If you need some background on what the hell I’m talking about, go here.
TRACK: THE CHAMP (continued)
“I been doin’ this before Nas dropped the Nasty.”
– And the iron, quite literally, goes to: Clifford Robinson.
With every day that passes, Uncle Cliffy comes that much closer to becoming “great uncle Cliffy”.
He got this award because I knew how important he would be to Jersey’s postseason success. And he smoked away any chance Jersey had defeating the Heat.
“Hey fool you ready for another beating
You should have never came back
Look here man after I crucify him, you next!
And you better have a good doctor to rearrange your face
I’m the Champ!”
– And the iron goes to: To whomever the Spurs play in the western conference.
While it’s nice to think the Mavs will knock the Spurs off, um…
Blindsight is 20/20, but what really seems arrogant is that this was the only mention I made of the Mavs in the original 5,000 words. I think I’m starting to understand how Mark Cuban can feel so disrespected.
The sad thing about this prediction was that I didn’t flinch when the Mavs went up 3-1. I still expected them to fall, and they nearly did. And then, like everybody else, I had them pegged as champs after they went up 2-0. I think the point of this year’s postseason, aside from ESPN’s blanket coverage of the D-Wade/MJ comparisons–there are now no more blankets–was to prove that American sportswriters as a whole are dumber than rocks when it comes to predicting anything (myself included).
“Who want to battle the Don?
I’m James Bond in the Octagon with two razors
Bet ya’ll didn’t know I had a fake arm
I lost it, wild and raw before rap, I was gettin’ it on.”
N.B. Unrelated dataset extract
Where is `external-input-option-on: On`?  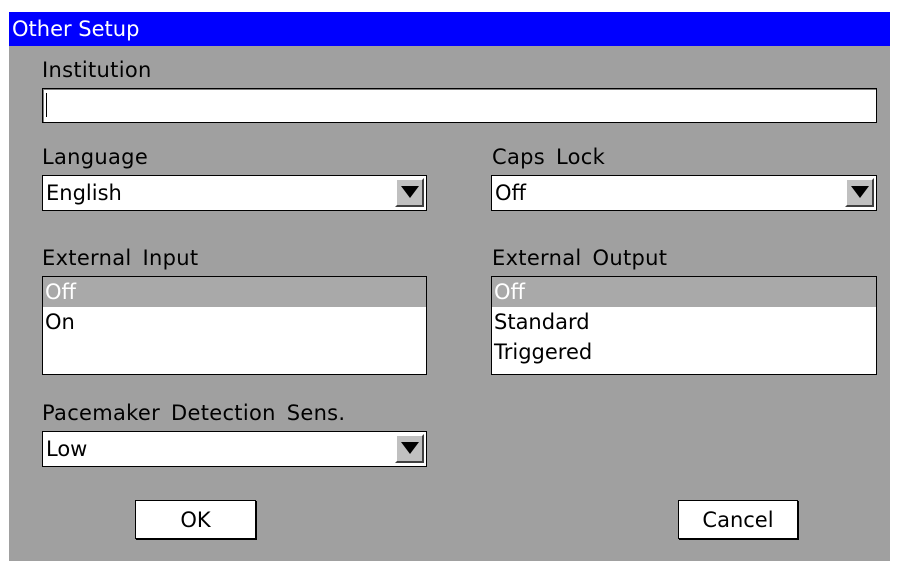 external-input-option-on: On is located at coordinates (234, 322).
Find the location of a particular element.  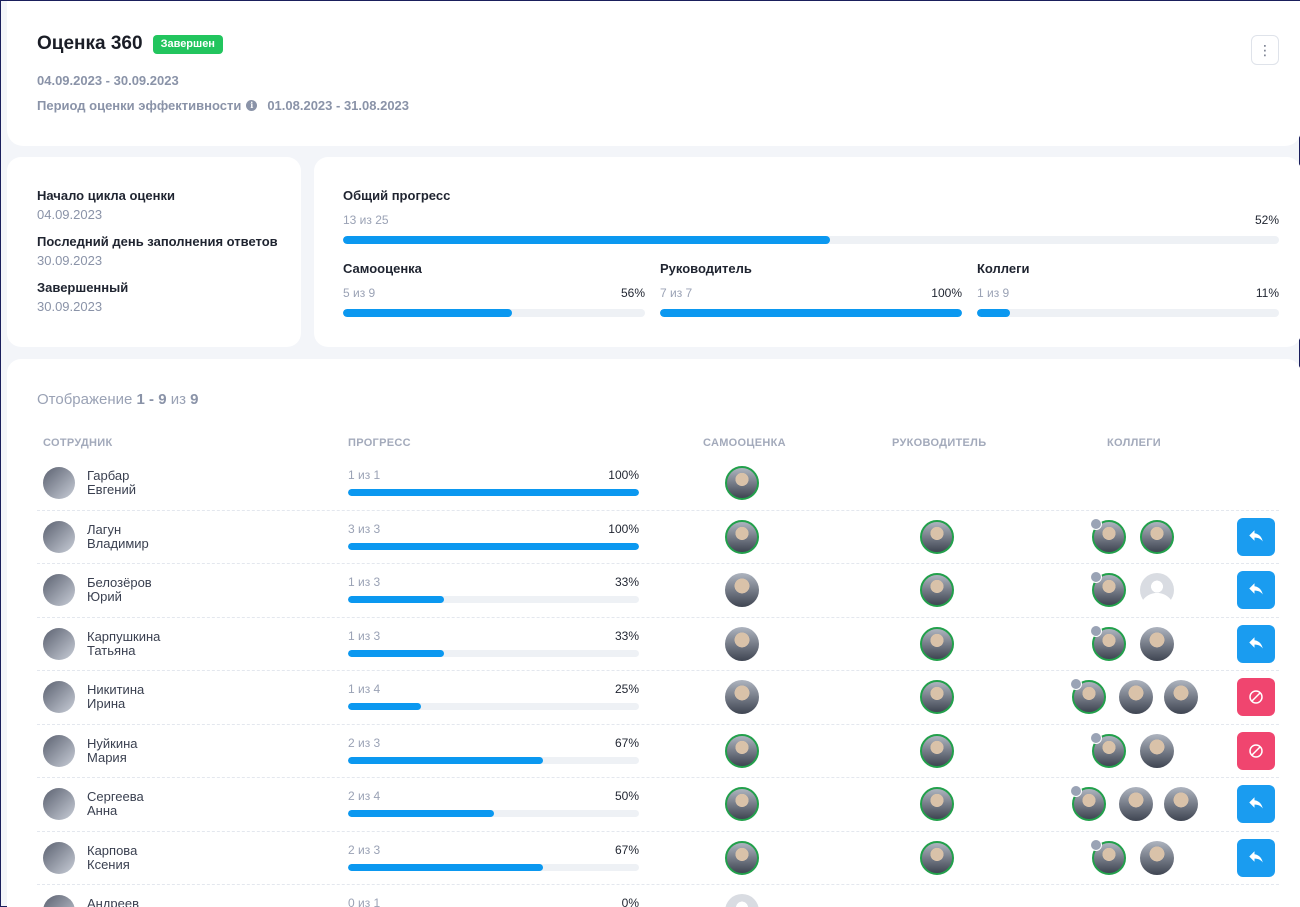

employee-first-name: Юрий is located at coordinates (104, 596).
And the iron goes to: Kobe Bryant.
While they still run the triangle, this year’s Lake-show might as well be renamed “The Octagon,” a shape that has about 8 fewer sides than Kobe’s personality—and that’s not necessarily a criticism. God-forbid the world had more interesting characters that mere mortals will never be able to truly understand. Isn’t half the fun the ability to analyze a guy that isn’t a walking a cliché?
Interestingly, the world’s most important octagon is the stop sign. Other than irony, this is of very little consequence because if Kobe is offensively running red lights, it’s probably a good thing. (Sidenote: It’s really a good thing that Kobe spent much of his youth in Italy because it’d be impossible to imagine him in a game of Red Light, Green Light, 1-2-3. “KOBE, I SAID RED LIGHT. KOBE! STOP! WHERE ARE YOU GOING?!?!”)
In retrospect, the saga that followed Kobe taking three shots in the 2nd half of game 7 against Phoenix may have been the most overblown happening this side of Iraq—emphasis on “overblown”. Kobe was an enigma thrust into a lose/lose situation. Nobody should have been THAT surprised by how he played. We’ve never been able to figure him out, so why expect anything less than the unexpected. More to the point, his ability to go on TNT and bury his beef with Chuck while stating his opinion with conviction should be even less surprising. (An aside: I really like Kobe behind the mic, er, broadcasting mic. Because he’s so unpredictable and really smart when it comes to the game, he seems to be a guy that’s thinking through multiple complex things while he’s talking. Always calculating; perfect for a future analyst. Can ABC put him in there with Breen and Hubie during next year’s finals? That would be tremendous.)
And before we move on to next season, let’s not let his actions in Game 7 cloud the way he played in the three Laker victories. Has there ever been a more relentless, unnecessarily brutal bandwagon than the pathetic “Kobe fucked us by only shooting three times in the second half, LET’S CRUCIFY HIM” tour bus? I mean, it sucked for all of us that the hallway series didn’t happen. We, as a basketball viewing world, were deprived. But don’t pretend you forget that a fortuitous bounce led to Tim Thomas defying his work ethic and drilling the most important 3 of the first round. When it comes to defining legacies, the media often over-inflates the importance of everything. Let’s hope this isn’t the case with Kobe’s latest chapter. Back to the lyric for a second. Maybe James Bond was in the octagon, except the octagon was a self-inflicted stop sign…
“My swagger is Mick Jagger, stones is rolling.”
– And the iron goes to: Allen Iverson.
Sometimes age and taking an incomparable pounding night-in-night-out have very little effect on the people that we think should suffer from these circumstances. It’s not AI’s fault the Sixers aren’t in the playoffs. He’s done all he can this season: shooting nearly 45% from the floor and dishing out over 7 assists a game.
Until he’s traded, he’s still a Sixer. If and when he gets dealt, we can talk about it. That was my feeling the whole time. I couldn’t believe how much hype the annual Iverson offseason saga was getting this year. Like Billy King wasn’t going to screw up it. Anyway, I don’t care enough about the Sixers to keep writing about this. Maybe Khalid can incite a more thoughtful comment posting riot or something.